Raj Seth – Cowen & Company

Okay. Thanks.

Operator

And your next question comes from Arnab Chanda with Deutsche Bank.

Arnab Chanda – Deutsche Bank

Thank you. A couple of questions, first of all, Hank, I’m not – or not even close to being an expert on legal issues. But if it seems like a couple of the cases have – the timing has been delayed a little bit. Is that a little – can you explain exactly why that is? And what relationship, if there is any, with the PTO re-examination of some of these things? And I’ll follow up please.

Hank Nothhaft

Okay. Arnab, thank you for the question. I see no connection with any of the delays of schedules in the ITC cases as being connected to any of the activities at the PTO. PTO is really a separate issue and has no direct correlation. IN regards to the ITC actions, I can only take the administrative law judge at face value. He said that he is heavily scheduled and involved with a bunch of other cases and investigations, and therefore, requested a delay to December 1st on our ITC wireless action. I don’t think that pretends any directional signal as to the outcome of the case. We, of course, felt very good about the case we put on and remain so.

Amkor is once again indicative of our 100% hit rate in protecting our IP and defending it. It’s too bad that in the intellectual property situation that we have in this country that we have to continue to litigate on the same patents over and over again and prove that they’re valid. There should be some kind of rule that once you have certified these things three or four or five times that you wouldn’t have to do it again. But such is not the case.
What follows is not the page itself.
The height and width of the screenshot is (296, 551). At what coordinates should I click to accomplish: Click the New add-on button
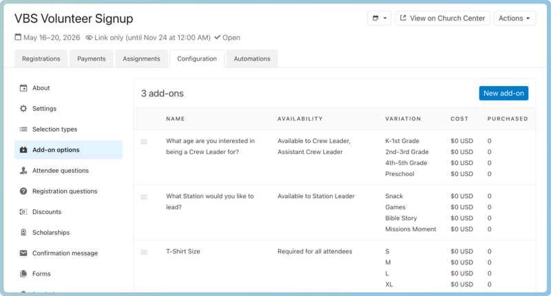point(503,94)
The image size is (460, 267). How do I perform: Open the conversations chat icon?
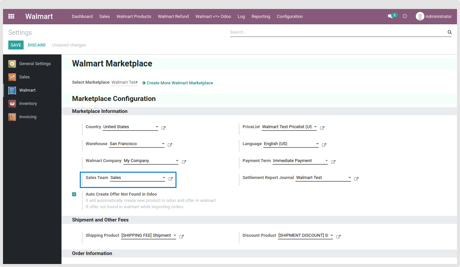(390, 16)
Now in the semicon case, we requested to have the 106 patent entered into the hearing and into the testimony and the administrative action that is taking place there. That is very favorable to us because the 106 patent does not expire until 2014. So that really is up the ante, if you will, and extended the period of time, which the respondents in that case will be subject to our patents and the validity of our patents. So even though there was a slight delay in that case, we view that as highly favorable to our current situation.
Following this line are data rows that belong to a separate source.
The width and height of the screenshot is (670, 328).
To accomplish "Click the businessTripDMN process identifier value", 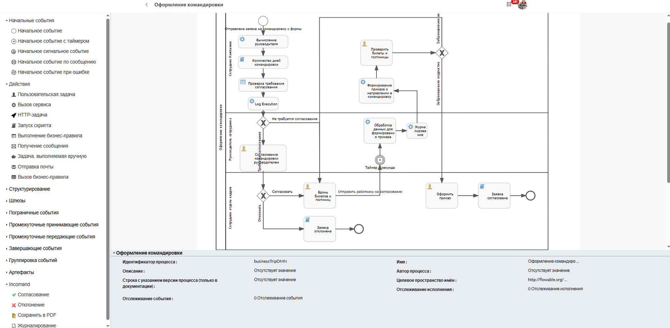I will point(270,261).
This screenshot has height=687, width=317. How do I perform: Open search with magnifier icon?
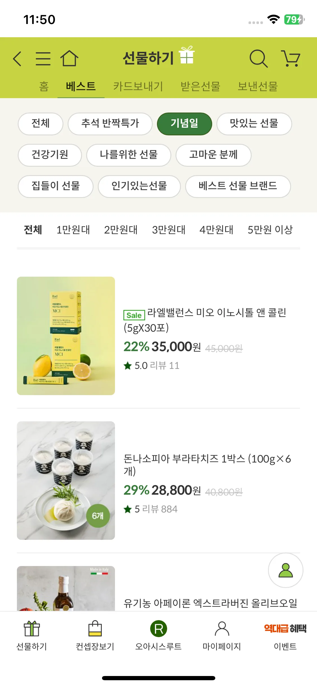point(258,59)
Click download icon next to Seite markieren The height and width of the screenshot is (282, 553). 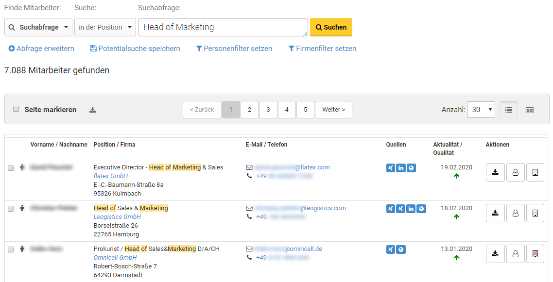point(92,110)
Arnab Chanda – Deutsche Bank

Thank you, Hank. And a while ago there was a question about the litigation. I know you obviously don’t want to take about the actual settlement that could occur. But just to maybe in terms of a clue, would it be fair to look at what percentage of the market you have penetrated your royalties from that market? And then, the part that you have not penetrated, do use the similar ratio and get to kind of a potential settlement number or is that unfair to do so? Thank you.

Hank Nothhaft

Thanks for the question, Arnab. Yes, maybe at one point in time that might have been possible. But we’ve been discussing that very actively here in regards to the finding our total available market. And what’s happened is, the manufacture ability of components and the use of chip-scale packaging has proliferated. Whereas we uses to say, we are in the DRAM and wireless market. But now, for example, every PC and laptop that is being manufactured has a WiFi chip in it. It really incorporates our chip-scale packaging technology.

So we’re going to go back and take a really hard look at our team, and how far we’ve actually proliferated with our capability. So whereas maybe a few years ago when at a different time and place and things where simpler, that might have worked. I’m not saying it would have, but it might have worked. I think today, it would not work at all.
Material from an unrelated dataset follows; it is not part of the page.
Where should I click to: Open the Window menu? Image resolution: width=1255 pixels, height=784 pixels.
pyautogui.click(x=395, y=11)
Arnab Chanda – Deutsche Bank

And one last question about your optic business, could you talk a little bit about what your goals are for the business in terms of –obviously, large part of the services business comes from there. But the royalties and what kind of milestones where you looking for in sort of the next couple of years? Thank you.

Hank Nothhaft

So are you talking in terms of financial goals or numbers of licensees, or development of specific products and all?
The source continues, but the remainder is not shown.